Review | Justice League | 2017

At 120 minutes, Justice League is the shortest film in the DC Extended Universe so far. And yet, somehow, it feels just as long as its lumbering, 150 minute predecessors. Plagued by extensive reshoots, and the loss of its director, Zack Snyder, the film is an unfocused mess that never seems to quite figure out what it wants to be.

Warner Brothers clearly wanted a lighter tone than the dour joylessness that marked Snyder's Man of Steel and Batman vs. Superman: Dawn of Justice, and after his departure invited Joss Whedon, who guided the first and second phases of the Marvel Cinematic Universe, to finish the film. The result is a strange amalgam of the two filmmakers' distinctive styles. The film's color palate is muted and filled with Snyder's trademarked slow motion action shots, but peppered with Whedon's quippy sense of humor. The result is less of a "best of both worlds" scenario and more of a "worst of both worlds" scenario.

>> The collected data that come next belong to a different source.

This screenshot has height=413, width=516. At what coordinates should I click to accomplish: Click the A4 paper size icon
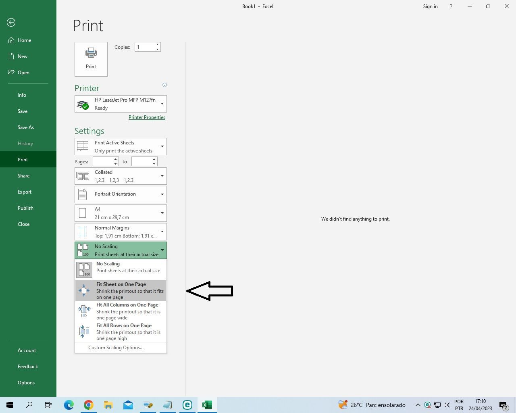83,213
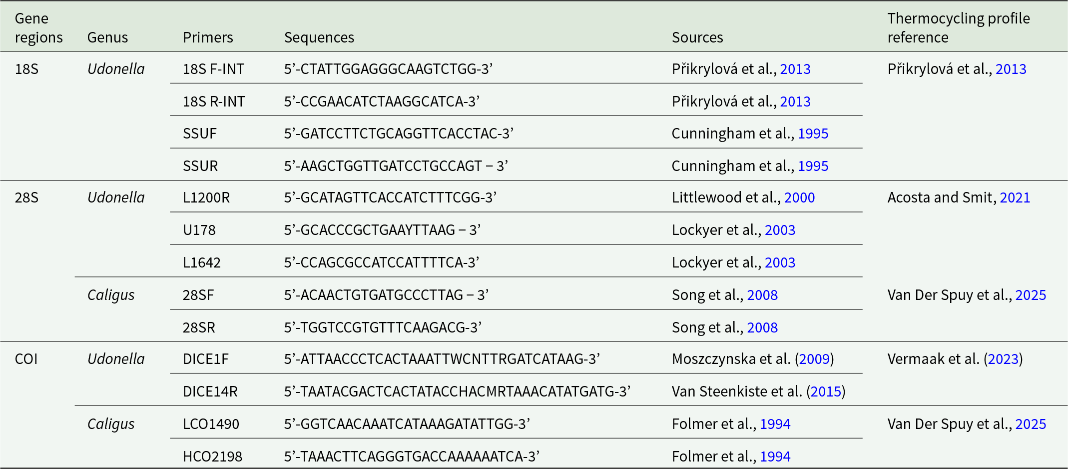Open the Folmer 1994 citation for HCO2198
The image size is (1068, 469).
[x=775, y=457]
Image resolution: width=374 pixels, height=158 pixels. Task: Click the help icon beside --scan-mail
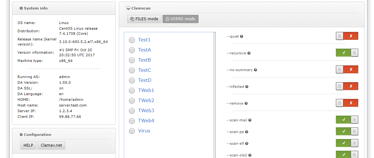(250, 120)
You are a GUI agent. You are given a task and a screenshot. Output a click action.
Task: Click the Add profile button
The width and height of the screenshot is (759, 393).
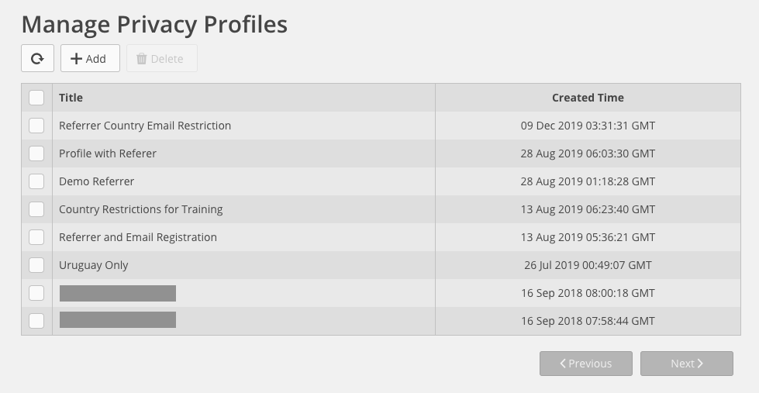click(90, 58)
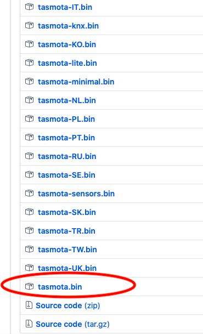Download the tasmota.bin asset
The image size is (203, 334).
tap(60, 287)
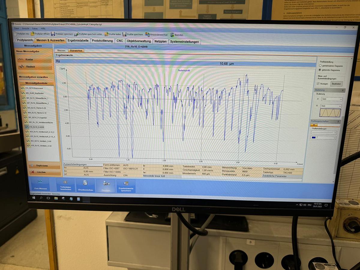Select the gemeinsames Diagramm radio button
The image size is (360, 270).
tap(320, 65)
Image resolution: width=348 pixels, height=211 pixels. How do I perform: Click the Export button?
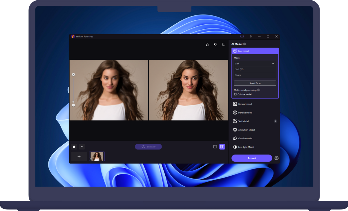pos(252,158)
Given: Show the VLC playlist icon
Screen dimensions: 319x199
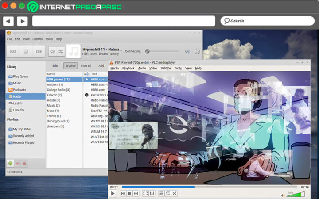Looking at the screenshot, I should [161, 193].
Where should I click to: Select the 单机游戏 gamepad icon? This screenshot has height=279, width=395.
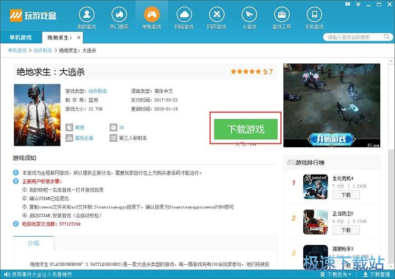pyautogui.click(x=151, y=14)
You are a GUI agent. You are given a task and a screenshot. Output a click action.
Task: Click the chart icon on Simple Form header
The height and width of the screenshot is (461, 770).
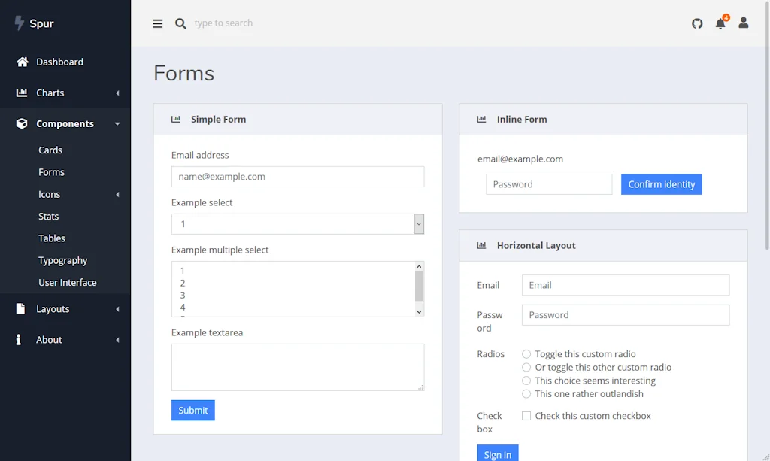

The plot centers around Batman's (Ben Affleck) continued efforts to round up a band of superheroes to fill the void left by the death of Superman (Henry Cavill). His cause becomes even more urgent by the arrival of Steppenwolf (Ciaran Hinds), a generic villain of the week out to destroy the world for...some reason.  So he and Wonder Woman (Gal Gadot) set out to track down The Flash (Ezra Miller), Aquaman (Jason Momoa), and Cyborg (Ray Fisher), to enlist their help in order to save the world from certain doom.

Unlike the MCU, DC has had little time to set these characters up before thrusting them all together. The only characters who have had their own films are Superman and Wonder Woman (whose film remains the single bright spot in the DC universe), so Justice League spends an inordinate amount of time setting up half of its heroes before they can even begin their quest. The same issue plagued the ill-conceived Suicide Squad just last year, and it doesn't seem like anyone has learned anything.

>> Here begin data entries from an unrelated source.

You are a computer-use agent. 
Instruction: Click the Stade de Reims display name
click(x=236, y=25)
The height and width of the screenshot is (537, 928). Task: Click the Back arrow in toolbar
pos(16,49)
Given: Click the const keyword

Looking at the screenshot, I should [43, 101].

In fact, the only real highlight of the film is Danny Elfman's score, which brings back his original, 1989 Batman theme, along with John William's iconic Superman theme. While I was an admirer of Hans Zimmer's previous work for the series, it's hard not to feel a thrill at hearing that classic Batman theme supporting the character once again. The rest of the film, unfortunately, lacks the personality of the films those themes were originally written for. Justice League is a bland, generic superhero film that is nearly drowned in garishly computer generated effects. Even Henry Cavill's face has been CGI'd into oblivion, in order to cover the mustache he had grown during the reshoot period. For a movie with a budget as bloated as this, the quality of the visual effects is shockingly low. Steppenwolf looks like a cartoon, and very little in this world seems tangible.

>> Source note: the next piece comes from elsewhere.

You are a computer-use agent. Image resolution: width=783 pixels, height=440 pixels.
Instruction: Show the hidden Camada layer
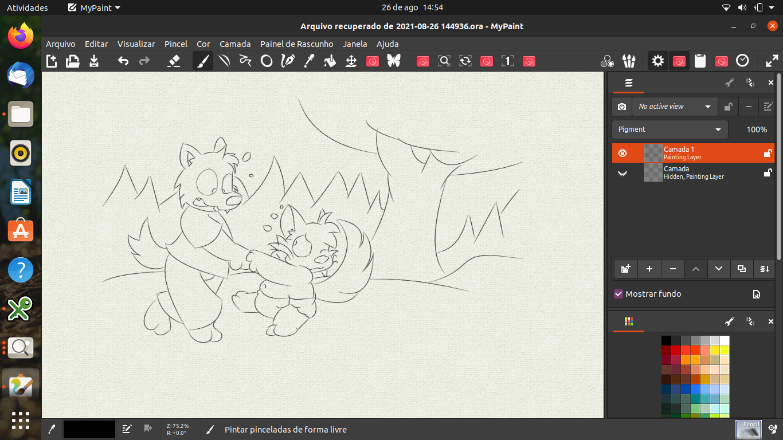pos(623,172)
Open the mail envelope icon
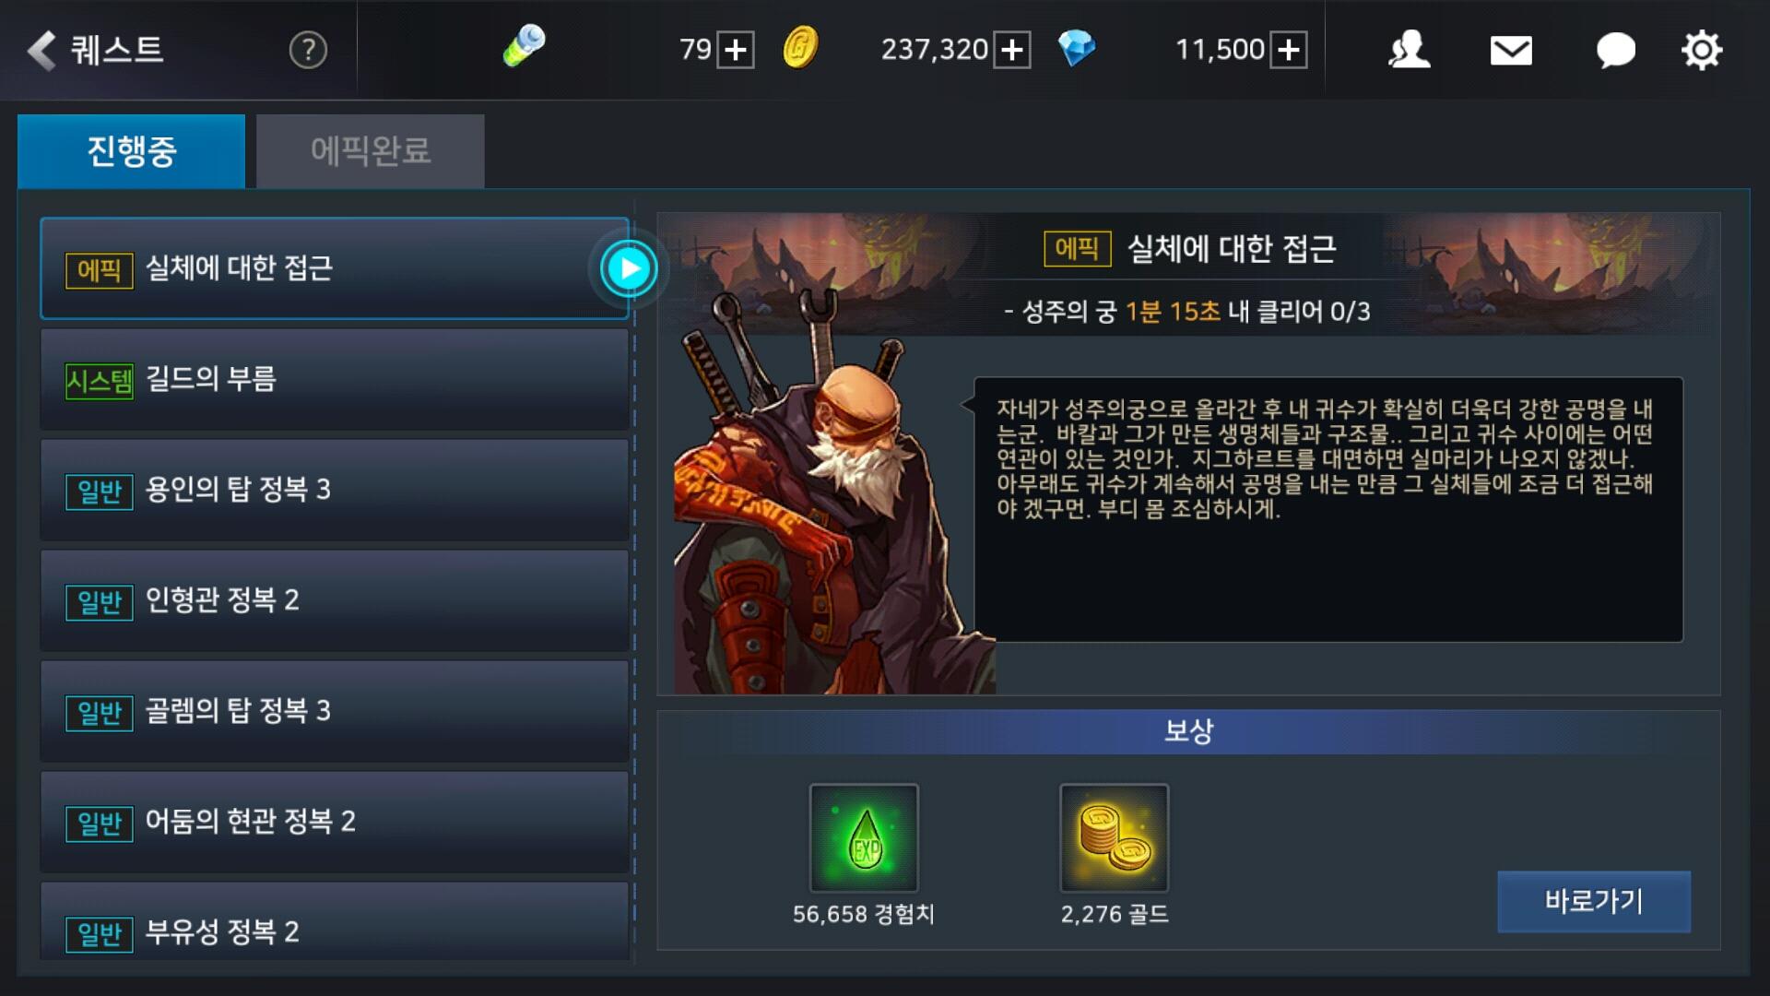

That's part of what sinks Justice League - it's trying to be a cartoonish comic book adventure set in a realistic world, and it just doesn't work. It's a step up from Batman vs. Superman, but that's not saying much, especially considering how good Wonder Woman was. Everything about this just seems rushed. DC has been playing catch-up with Marvel without seeming to understand that they don't need to be Marvel. The Dark Knight Trilogy was better than any single Marvel film, and yet here we are, five films into a cinematic universe that still doesn't feel cohesive or particularly well planned out. There seems to be no guiding vision, and Justice League  is just another symptom of a larger problem that doesn't bode well for the DCEU moving forward.

GRADE - ★★ (out of four)

JUSTICE LEAGUE | Directed by Zack Snyder | Stars Ben Affleck, Henry Cavill, Amy Adams, Gal Gadot, Ezra Miller, Jason Momoa, Ray Fisher, Jeremy Irons, Diane Lane, Connie Nielsen, J.K. Simmons, CiarĂ¡n Hinds, Joe Morton | Rated PG-13 for sequences of sci-fi violence and action | Now playing in theaters everywhere.